As for the other two… yeah, okay, those didn’t matter to the war effort. Turns out that Beyond Earth doesn’t disable all its other systems whenever I get consumed by battle rage. My Workers near Prospérité and Aintza are still happily chugging away improving the landscape, for instance. Building-specific quests pop up here and there. Aintza builds not anything military-related, but a Health- and Science-boosting Cytonursery. And both my and the AI’s Trade Convoys are…
…hold on a sec. That’s a PAC Trade Convoy driving up to Le Coeur. Which… how did that thing get here? How did it survive getting here? How was it not destroyed by Siege Worms?
No, but seriously. How are those guys still alive? Siege Worms are hyper-destructive jerks! Here, I accidentally parked my unit of Gunners next to That One Siege Worm, and it just smacked them around without a second thought.
Damnit, PAC. What’s your secret?
Daoming remains silent on the Siege Worm issue, but my prayers are answered regardless when I discover that I do have a weapon that can hurt these monsters. Le Coeur’s defense batteries. As it turns out, rocket barrages capable of destroying a pack of Wolf Beetles in a single shot are also powerful enough to harm a Siege Worm.
Not much, mind. It’s still a poke more than anything else. But it’s a visible poke.
It’s not a great worm-killing weapon, of course. Like I said, these immobile rocket batteries only have a 2-hex range around Le Coeur. Strong though they are, I doubt they’ll be able to take down the worm: all it has to do is churn off somewhere to go heal in a Miasma cloud. Which I’m expecting it to do soon, actually.
Aaaany minute now…
I don’t really know how to explain this in any rational way. Despite having both the power to fight back against my cities and the opportunity to leave whenever, the Siege Worm elects to park itself under the ruined remnants of my one Farm, suffering repeated barrages of Le Coeur’s rocket fire, and die.
I almost feel bad for it, in the end. Do you suppose it understood what was happening, in the end? I don’t feel so bad, however, that I can’t be happy for the Science and Energy a quest manages to extract from its corpse.
I’d like to say that with that strike, my alien troubles are over again. That’s nonsense, obviously: not only are the Wolf Beetle packs still around, but the dying roars of the first Siege Worm have attracted the second one back into my territory. Still, I find myself emboldened by the success. Maybe I will be able to conquer this land, for real.

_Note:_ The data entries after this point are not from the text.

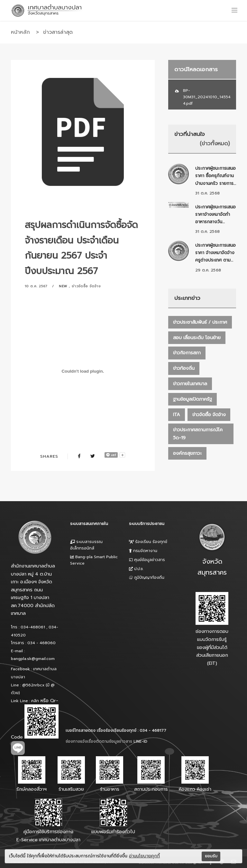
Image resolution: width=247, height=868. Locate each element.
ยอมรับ (211, 856)
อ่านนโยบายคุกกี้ (144, 856)
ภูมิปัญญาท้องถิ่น (146, 577)
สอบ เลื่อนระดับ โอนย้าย (197, 337)
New (63, 286)
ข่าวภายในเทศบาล (190, 383)
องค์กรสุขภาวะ (187, 453)
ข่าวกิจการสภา (187, 352)
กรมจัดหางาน (143, 551)
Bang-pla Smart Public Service (94, 560)
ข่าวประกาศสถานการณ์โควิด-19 (198, 434)
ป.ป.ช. (136, 569)
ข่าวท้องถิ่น (184, 368)
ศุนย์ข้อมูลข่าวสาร (147, 560)
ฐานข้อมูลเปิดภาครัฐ (192, 399)
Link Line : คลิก (25, 701)
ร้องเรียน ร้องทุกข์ (148, 541)
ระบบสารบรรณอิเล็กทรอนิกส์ (86, 545)
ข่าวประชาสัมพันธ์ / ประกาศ (200, 322)
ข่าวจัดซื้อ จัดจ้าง (86, 286)
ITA (176, 414)
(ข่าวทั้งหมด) (215, 143)
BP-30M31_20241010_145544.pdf (207, 97)
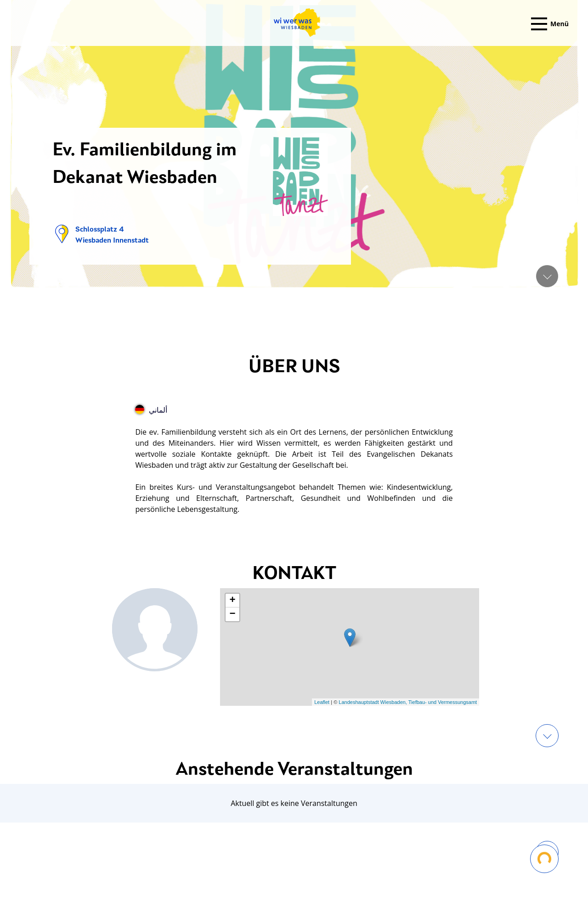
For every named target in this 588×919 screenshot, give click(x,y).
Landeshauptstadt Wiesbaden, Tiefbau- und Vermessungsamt (407, 702)
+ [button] (232, 601)
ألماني (151, 410)
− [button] (232, 614)
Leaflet (322, 702)
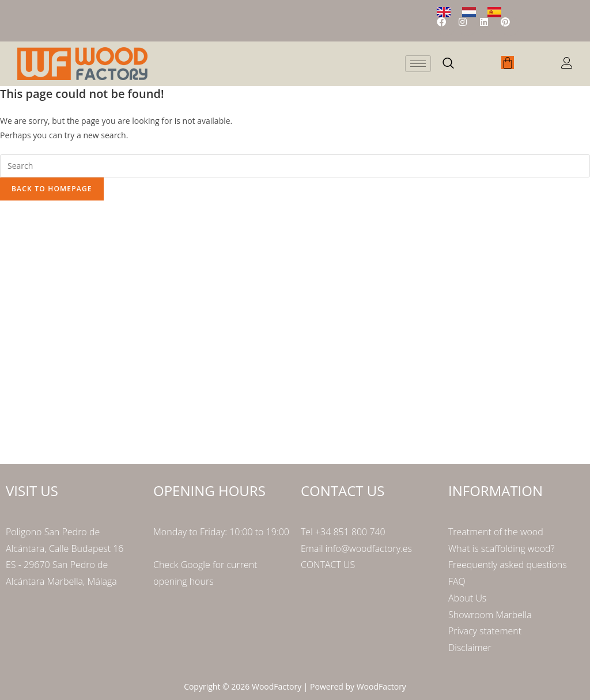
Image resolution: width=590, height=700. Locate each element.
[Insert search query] (295, 166)
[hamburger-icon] (418, 63)
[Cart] (508, 62)
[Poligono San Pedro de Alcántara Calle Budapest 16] (295, 330)
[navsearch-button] (448, 64)
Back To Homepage (52, 188)
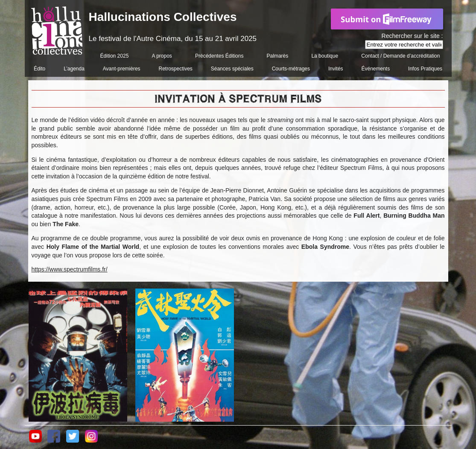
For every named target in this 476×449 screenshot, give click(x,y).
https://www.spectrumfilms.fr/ (70, 269)
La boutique (324, 56)
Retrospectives (175, 69)
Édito (39, 69)
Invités (336, 69)
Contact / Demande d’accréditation (400, 56)
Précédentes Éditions (219, 56)
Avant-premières (122, 69)
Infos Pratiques (425, 69)
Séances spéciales (232, 69)
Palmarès (277, 56)
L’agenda (74, 69)
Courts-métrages (291, 69)
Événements (375, 69)
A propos (161, 56)
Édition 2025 (114, 56)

My army still isn’t large, but with my one Marine squad and my two new Tacjet formations, I start making inroads into the alien problem. Tacjets are as non-immune to Wolf Beetle counterattacks as they are to Siege Worms, but the power balance is skewed much more in my favour, this time. And the Science I got from the worm quest brought the Tactical Robotics technology within arm’s reach: with its Supremacy point, I can upgrade my nonexistent tanks into nonexistent better tanks.

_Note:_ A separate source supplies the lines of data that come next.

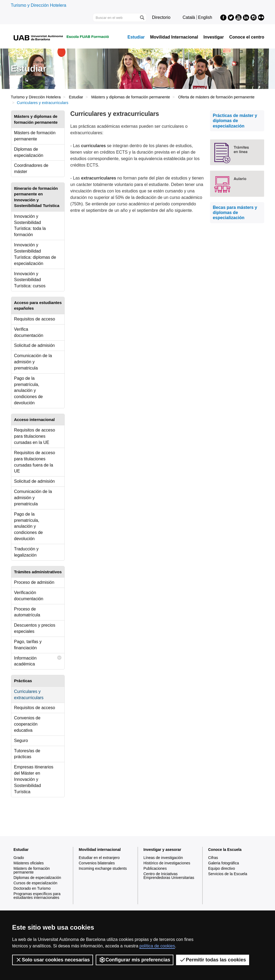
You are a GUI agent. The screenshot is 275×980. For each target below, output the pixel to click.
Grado (19, 858)
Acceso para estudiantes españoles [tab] (38, 305)
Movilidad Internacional (174, 37)
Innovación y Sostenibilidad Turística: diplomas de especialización (35, 254)
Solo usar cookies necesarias (52, 959)
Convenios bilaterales (97, 863)
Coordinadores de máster (31, 169)
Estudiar (136, 37)
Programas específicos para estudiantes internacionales (37, 896)
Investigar (214, 37)
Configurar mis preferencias (134, 959)
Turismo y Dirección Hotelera (38, 5)
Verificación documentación (29, 596)
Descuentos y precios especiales (35, 628)
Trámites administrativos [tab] (38, 572)
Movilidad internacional (100, 850)
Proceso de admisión (34, 582)
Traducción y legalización (26, 552)
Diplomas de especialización (29, 152)
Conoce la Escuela (225, 850)
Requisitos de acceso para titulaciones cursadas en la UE (35, 436)
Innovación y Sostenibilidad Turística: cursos (30, 280)
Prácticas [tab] (23, 681)
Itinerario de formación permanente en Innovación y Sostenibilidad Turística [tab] (37, 197)
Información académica (38, 660)
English (205, 18)
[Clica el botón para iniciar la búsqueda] (142, 18)
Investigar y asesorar (162, 850)
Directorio (161, 18)
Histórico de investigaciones (167, 863)
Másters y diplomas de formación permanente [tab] (36, 119)
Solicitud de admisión (34, 345)
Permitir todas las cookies (212, 959)
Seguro (21, 741)
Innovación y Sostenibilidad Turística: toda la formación (30, 226)
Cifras (213, 858)
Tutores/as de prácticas (27, 754)
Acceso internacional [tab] (34, 420)
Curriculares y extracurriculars (29, 695)
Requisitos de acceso (35, 319)
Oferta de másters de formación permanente (216, 97)
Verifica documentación (29, 332)
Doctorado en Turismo (32, 888)
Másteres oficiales (29, 863)
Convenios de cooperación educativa (27, 724)
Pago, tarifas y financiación (28, 644)
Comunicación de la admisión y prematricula (33, 362)
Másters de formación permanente (35, 136)
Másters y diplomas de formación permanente (130, 97)
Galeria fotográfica (223, 863)
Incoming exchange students (103, 868)
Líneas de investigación (163, 858)
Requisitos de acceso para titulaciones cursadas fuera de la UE (35, 462)
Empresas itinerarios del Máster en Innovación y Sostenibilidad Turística (33, 779)
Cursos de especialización (35, 883)
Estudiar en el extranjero (99, 858)
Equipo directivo (221, 868)
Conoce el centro (246, 37)
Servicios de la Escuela (227, 874)
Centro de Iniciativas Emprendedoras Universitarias (168, 875)
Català (189, 18)
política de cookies (157, 946)
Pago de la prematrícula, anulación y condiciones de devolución (29, 390)
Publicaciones (155, 868)
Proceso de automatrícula (27, 612)
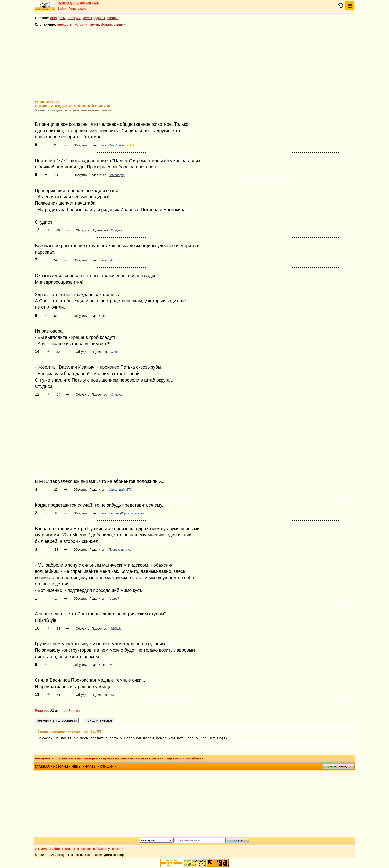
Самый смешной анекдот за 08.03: (70, 732)
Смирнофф (116, 175)
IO (112, 695)
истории (74, 18)
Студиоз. (117, 230)
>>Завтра (72, 711)
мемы (87, 18)
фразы (100, 18)
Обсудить (80, 145)
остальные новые (67, 758)
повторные (91, 758)
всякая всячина (149, 758)
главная (42, 767)
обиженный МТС (120, 490)
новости (117, 849)
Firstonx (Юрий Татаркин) (126, 513)
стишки (113, 18)
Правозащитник (119, 550)
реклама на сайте (47, 849)
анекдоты (58, 18)
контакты (68, 849)
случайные (193, 758)
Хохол (115, 352)
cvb (111, 665)
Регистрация (77, 8)
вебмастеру (101, 849)
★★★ (131, 145)
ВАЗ (111, 260)
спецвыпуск (173, 758)
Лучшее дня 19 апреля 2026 (78, 3)
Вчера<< (42, 711)
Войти (62, 8)
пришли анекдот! (338, 766)
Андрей (114, 598)
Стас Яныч (116, 145)
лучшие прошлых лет (119, 758)
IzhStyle (116, 628)
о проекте (84, 849)
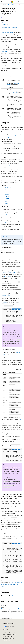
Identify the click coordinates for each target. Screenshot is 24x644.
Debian (6, 191)
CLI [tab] (5, 256)
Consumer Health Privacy (7, 636)
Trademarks (11, 638)
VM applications (15, 92)
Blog (3, 634)
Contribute (9, 634)
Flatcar (6, 192)
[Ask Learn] (20, 4)
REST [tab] (13, 256)
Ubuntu (6, 204)
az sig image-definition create (8, 272)
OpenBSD (7, 198)
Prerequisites (4, 22)
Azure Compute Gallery (8, 32)
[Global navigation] (1, 2)
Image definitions (11, 165)
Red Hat (6, 200)
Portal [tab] (2, 256)
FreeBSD (6, 194)
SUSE (6, 202)
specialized (4, 302)
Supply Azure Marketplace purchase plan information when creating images (12, 584)
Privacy (14, 634)
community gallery (5, 51)
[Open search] (19, 2)
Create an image (5, 24)
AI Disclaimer (5, 632)
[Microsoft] (12, 2)
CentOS (6, 189)
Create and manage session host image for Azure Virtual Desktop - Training (11, 609)
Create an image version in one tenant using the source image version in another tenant (11, 26)
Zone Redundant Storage (10, 483)
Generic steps (8, 187)
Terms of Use (5, 638)
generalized (5, 181)
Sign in (22, 2)
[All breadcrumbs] (2, 4)
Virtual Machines (11, 4)
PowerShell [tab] (9, 256)
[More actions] (22, 4)
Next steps (4, 29)
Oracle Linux (7, 196)
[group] (12, 316)
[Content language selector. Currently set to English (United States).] (8, 624)
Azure (5, 4)
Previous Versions (13, 632)
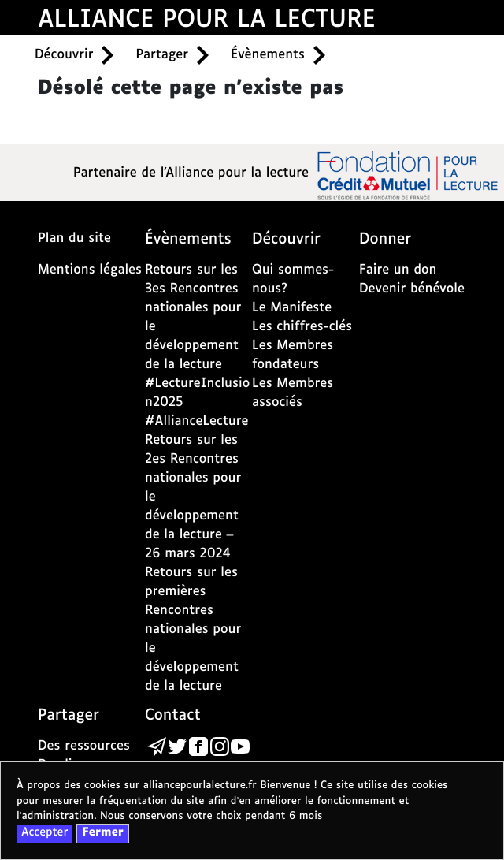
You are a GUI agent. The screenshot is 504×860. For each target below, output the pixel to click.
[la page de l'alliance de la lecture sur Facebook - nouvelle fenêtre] (198, 746)
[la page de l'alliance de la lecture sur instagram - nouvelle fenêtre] (220, 746)
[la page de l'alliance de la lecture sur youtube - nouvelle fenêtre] (240, 746)
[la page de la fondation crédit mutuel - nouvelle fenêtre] (407, 174)
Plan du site (74, 238)
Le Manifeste (291, 307)
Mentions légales (90, 270)
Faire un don (398, 270)
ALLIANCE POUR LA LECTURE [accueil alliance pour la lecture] (206, 20)
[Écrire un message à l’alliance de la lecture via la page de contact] (157, 746)
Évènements (268, 54)
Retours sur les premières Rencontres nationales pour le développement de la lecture (193, 629)
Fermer (102, 833)
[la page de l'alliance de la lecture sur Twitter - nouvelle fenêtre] (177, 746)
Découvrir (64, 54)
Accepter (44, 833)
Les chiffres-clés (302, 326)
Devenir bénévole (412, 289)
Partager (161, 54)
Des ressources (83, 746)
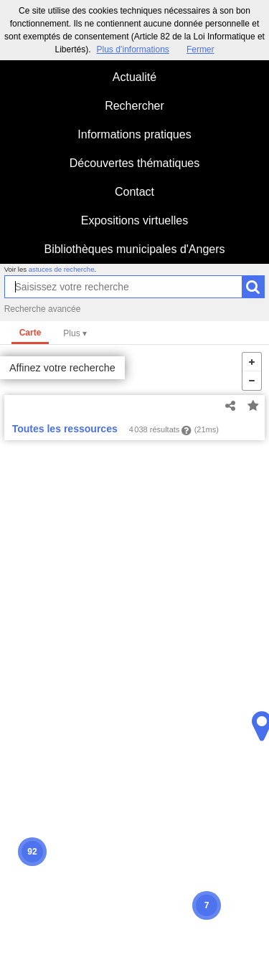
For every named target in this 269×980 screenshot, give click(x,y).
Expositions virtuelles (134, 220)
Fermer (200, 49)
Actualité (134, 77)
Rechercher (134, 105)
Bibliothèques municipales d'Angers (134, 249)
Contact (134, 191)
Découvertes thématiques (134, 163)
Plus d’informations (132, 49)
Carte (30, 333)
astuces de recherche (62, 269)
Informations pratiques (134, 134)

This bug-alpha-strike hasn’t done much for my standing among the human players, either. While I was out stomping aliens, Vadim Kozlov has finished the Ectogenesis Pod, another global wonder. Even Samatar has gotten in on the wonder-building game with the Stellar Codex, a map of Terra Atlantea’s new stars. I’m less upset with that, because Samatar’s a bro, but it does cement my place as a low-rank pack runner among the colony leaders.
I’m down one immediate worm threat, in other words, but my troubles at large are far from over. How am I going to catch up to my rightful first place?